It's never too early to tell people what you want them to buy for you for Christmas. It can, however, be too late. We are rapidly approaching "too late," people, and for that I would like to apologize. I should've started posting my wishlist in mid-February like all the other bloggers. Yeah, it's a thing. You see, a blog writer knows that his/her loyal readers want nothing more than to shower the creator of the content they crave with fabulous gifts at the close of each calendar year, and the best way to assure that this process goes smoothly is for said blog writer to post a series of holiday wishlists, which is, quite simply, a list of wishes (presents) someone (me) wants granted (gimme presents!) by someone else (you, gimme presents!). I celebrate the "religious" holiday of "Christmas" during the month of December, thus, I have a compiled a Christmas Wishlist. Make sense?

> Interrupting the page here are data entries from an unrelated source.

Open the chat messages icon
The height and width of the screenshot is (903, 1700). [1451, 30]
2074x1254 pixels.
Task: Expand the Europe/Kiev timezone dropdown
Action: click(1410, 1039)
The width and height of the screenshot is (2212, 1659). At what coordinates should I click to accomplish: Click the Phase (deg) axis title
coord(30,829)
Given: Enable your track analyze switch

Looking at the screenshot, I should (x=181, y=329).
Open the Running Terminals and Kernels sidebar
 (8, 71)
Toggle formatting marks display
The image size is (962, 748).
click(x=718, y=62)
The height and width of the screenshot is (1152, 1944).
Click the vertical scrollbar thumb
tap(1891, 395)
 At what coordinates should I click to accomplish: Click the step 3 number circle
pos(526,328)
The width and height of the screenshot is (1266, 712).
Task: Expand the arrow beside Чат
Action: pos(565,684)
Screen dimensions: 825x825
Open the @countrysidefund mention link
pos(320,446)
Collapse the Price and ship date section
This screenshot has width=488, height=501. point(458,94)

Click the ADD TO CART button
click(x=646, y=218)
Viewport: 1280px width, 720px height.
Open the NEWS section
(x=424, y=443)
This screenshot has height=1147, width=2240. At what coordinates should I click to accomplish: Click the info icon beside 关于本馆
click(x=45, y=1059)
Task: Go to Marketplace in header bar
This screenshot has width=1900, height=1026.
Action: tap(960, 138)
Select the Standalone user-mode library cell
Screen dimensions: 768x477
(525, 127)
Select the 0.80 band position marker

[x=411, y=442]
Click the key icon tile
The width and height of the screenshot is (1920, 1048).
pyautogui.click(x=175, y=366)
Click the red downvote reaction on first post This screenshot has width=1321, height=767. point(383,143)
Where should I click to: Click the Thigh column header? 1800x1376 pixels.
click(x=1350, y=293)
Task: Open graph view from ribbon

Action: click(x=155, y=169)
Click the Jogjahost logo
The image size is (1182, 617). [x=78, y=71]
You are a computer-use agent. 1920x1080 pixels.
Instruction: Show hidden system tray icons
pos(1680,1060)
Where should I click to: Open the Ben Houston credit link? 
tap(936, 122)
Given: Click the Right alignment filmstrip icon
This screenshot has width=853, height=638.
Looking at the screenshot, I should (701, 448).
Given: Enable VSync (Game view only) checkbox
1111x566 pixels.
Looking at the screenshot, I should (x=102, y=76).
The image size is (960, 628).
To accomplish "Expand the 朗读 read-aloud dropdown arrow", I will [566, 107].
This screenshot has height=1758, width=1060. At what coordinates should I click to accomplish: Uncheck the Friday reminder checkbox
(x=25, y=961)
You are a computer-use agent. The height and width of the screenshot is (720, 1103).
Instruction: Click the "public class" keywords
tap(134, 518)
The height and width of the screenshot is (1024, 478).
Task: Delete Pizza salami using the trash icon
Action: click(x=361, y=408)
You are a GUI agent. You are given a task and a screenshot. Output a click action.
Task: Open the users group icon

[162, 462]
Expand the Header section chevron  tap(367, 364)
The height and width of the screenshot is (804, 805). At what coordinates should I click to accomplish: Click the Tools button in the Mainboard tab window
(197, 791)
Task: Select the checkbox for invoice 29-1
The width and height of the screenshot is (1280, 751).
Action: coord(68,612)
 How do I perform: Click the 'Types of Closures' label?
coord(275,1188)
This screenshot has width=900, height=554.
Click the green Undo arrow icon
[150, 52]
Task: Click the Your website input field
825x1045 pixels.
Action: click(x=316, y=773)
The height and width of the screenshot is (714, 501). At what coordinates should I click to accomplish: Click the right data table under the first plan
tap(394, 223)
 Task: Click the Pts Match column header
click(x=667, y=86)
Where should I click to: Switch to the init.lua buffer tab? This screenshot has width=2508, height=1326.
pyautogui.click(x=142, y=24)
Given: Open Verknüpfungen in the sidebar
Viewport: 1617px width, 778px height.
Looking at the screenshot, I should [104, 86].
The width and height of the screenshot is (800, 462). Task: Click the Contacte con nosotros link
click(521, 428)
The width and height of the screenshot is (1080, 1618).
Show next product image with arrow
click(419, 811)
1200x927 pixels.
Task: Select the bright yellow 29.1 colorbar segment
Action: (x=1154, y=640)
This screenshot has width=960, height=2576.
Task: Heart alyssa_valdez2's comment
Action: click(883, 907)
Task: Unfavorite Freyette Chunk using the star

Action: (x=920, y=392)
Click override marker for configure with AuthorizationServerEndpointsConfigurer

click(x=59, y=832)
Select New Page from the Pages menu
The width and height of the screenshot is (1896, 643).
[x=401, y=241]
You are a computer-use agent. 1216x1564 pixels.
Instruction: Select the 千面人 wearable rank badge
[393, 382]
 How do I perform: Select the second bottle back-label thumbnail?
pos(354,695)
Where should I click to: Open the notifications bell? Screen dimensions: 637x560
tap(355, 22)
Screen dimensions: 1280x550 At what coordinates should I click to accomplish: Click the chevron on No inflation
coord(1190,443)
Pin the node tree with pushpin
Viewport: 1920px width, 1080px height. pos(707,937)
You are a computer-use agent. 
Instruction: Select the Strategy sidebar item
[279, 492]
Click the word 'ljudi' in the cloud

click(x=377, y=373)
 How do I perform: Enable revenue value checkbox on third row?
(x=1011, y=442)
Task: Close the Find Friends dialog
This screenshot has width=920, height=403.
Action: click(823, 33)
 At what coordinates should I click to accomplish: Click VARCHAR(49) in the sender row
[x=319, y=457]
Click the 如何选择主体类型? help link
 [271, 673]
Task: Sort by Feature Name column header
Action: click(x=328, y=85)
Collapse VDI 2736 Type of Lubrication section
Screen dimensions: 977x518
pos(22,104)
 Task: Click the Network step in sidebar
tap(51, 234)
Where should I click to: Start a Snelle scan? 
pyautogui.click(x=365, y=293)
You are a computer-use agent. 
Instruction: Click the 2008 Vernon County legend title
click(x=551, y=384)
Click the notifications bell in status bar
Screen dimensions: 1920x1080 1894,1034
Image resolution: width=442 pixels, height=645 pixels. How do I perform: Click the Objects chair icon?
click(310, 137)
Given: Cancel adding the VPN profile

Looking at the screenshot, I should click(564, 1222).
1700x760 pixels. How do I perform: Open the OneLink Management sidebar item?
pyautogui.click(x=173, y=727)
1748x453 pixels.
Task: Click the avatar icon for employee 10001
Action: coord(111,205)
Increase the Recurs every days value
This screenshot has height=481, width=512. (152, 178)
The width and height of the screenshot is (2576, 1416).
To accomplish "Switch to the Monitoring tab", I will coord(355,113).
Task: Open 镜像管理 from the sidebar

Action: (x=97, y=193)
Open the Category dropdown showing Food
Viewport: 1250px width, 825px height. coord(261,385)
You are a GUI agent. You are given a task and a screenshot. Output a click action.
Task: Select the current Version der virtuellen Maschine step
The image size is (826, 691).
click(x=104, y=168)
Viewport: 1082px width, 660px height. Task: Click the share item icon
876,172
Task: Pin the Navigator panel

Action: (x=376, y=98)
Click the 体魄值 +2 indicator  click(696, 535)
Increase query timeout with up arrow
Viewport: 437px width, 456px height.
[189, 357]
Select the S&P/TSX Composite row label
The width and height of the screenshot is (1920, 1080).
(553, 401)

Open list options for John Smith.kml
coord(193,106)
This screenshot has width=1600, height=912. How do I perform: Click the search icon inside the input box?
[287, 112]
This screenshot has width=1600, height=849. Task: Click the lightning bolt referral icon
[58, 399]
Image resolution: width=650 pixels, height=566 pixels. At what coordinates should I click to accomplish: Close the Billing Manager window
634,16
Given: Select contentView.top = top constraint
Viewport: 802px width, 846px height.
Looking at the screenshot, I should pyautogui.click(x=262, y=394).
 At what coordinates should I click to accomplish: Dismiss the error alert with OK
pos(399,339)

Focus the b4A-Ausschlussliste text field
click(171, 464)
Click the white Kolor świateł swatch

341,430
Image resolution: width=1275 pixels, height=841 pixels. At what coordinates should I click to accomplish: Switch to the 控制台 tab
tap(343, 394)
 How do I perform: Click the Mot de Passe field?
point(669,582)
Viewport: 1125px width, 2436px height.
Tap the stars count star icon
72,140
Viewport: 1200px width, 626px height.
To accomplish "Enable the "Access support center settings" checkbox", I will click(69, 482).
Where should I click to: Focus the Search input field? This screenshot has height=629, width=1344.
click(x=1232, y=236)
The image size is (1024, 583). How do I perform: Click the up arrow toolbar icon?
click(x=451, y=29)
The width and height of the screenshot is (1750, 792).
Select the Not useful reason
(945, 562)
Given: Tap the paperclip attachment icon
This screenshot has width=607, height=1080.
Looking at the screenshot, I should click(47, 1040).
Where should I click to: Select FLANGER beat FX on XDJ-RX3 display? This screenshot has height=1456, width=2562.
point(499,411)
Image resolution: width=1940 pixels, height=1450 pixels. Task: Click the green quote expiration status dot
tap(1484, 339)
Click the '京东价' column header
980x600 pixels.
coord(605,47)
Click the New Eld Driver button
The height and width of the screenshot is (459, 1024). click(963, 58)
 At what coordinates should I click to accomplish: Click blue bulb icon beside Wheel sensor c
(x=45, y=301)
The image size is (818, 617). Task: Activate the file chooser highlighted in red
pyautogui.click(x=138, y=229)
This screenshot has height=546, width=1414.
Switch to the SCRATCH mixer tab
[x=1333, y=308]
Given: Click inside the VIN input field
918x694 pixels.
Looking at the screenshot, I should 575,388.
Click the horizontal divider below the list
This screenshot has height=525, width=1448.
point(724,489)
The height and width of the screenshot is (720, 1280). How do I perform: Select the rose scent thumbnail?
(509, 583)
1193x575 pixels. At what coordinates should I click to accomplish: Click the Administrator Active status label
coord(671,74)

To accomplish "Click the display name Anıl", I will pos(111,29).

Today the focus is on fashion. I'm a fashionably guy, I think. I wear a belt. Once every other week I put on a tie. I don't have a lot of money to spend on designer blue jeans or hemp cardigans or what-have-you, but I try to dress myself in wrinkle-free clothing and wear matching socks on a daily basis. In essence, I like to stay fresh to death.
1. Denim Sandal Boots (or, simply, Jean Flops)
How many times have you been walking around at, like, I don't know, a grocery store or a state fair or a festive corn maze, and thought, "I've got way too much to carry around with me than my four pants pockets can handle. I've got a wallet, my car keys, an iPhone, my MP3-playing device, a pack of cards, my Jersey Mike's Sub Club card, a Who's The Boss pog slammer, my birth certificate--WHERE AM I GONNA KEEP ALL MY STUFF?!? I SIMPLY DO NOT HAVE ENOUGH POCKETS!!!"
Dani K Shoes have solved your problem AND created a one-of-a-kind style of footwear that totally doesn't look stupid, I promise. When you purchase a pair of Denim Sandal Boots from Dani K Shoes, you not only get a finely crafted pair of weird flip-flop things, you also get four extra pockets. And belt loops! Look at that! You could literally leave the house wearing three (THREE!!!) belts. A belt lover's dream shoe!
2. Spirit Fingerz
Sure, you could always show your team loyalty with the traditional, all-natural spirit fingers (i.e. the fingers on your hand, wiggle-waggled moronically), but last time I looked, most human beings don't have tiny pom-poms at the end of their fingers. I say most because there was this guy in college, Jean Luc, who had a weird finger mutation that made the tips of his fingers resemble fleshy pom-poms. We called him French Tickler, but that's not important right now. What is important is that Spirit Fingerz are awesome and I want a pair right now! Get them in "collegiate," "NFL" or "colorz," which just means they come in different colors.
3. Unisex Beanie LED Knit Caps Warm Hat with Light
For those late night wood chopping situations that seem to pop up on nearly a daily basis during the holiday season.
4. Election T-Shirts
Finally, the election is over, but its shirts will live on forever. Or at least for the next few months. There are warehouses all over America full of these things, I bet. Why not help out the losing team -- or the winning one! -- and buy a couple hundred of the leftovers for your friends and family this Christmas? Here are a few of my personal "favorites."
...and I'm a bad speller.
Of course I do, I wake up in it every morning. What are you getting at, shirt?
Was there, like, a whole thing where people were comparing Mitt Romney to the Dick Tracy villain Little Face or something? I'll admit, I tuned out about halfway through election season, so maybe this was a thing. Mitt Romney doesn't have a tiny face or anything. I'm looking at a picture of him right now and his face looks perfectly fine. His features seem to be those of a man with a normal-sized face. I don't get it. [UPDATE: Performing a quick internets search, I discovered the Little Face Mitt blog. I still don't get it.]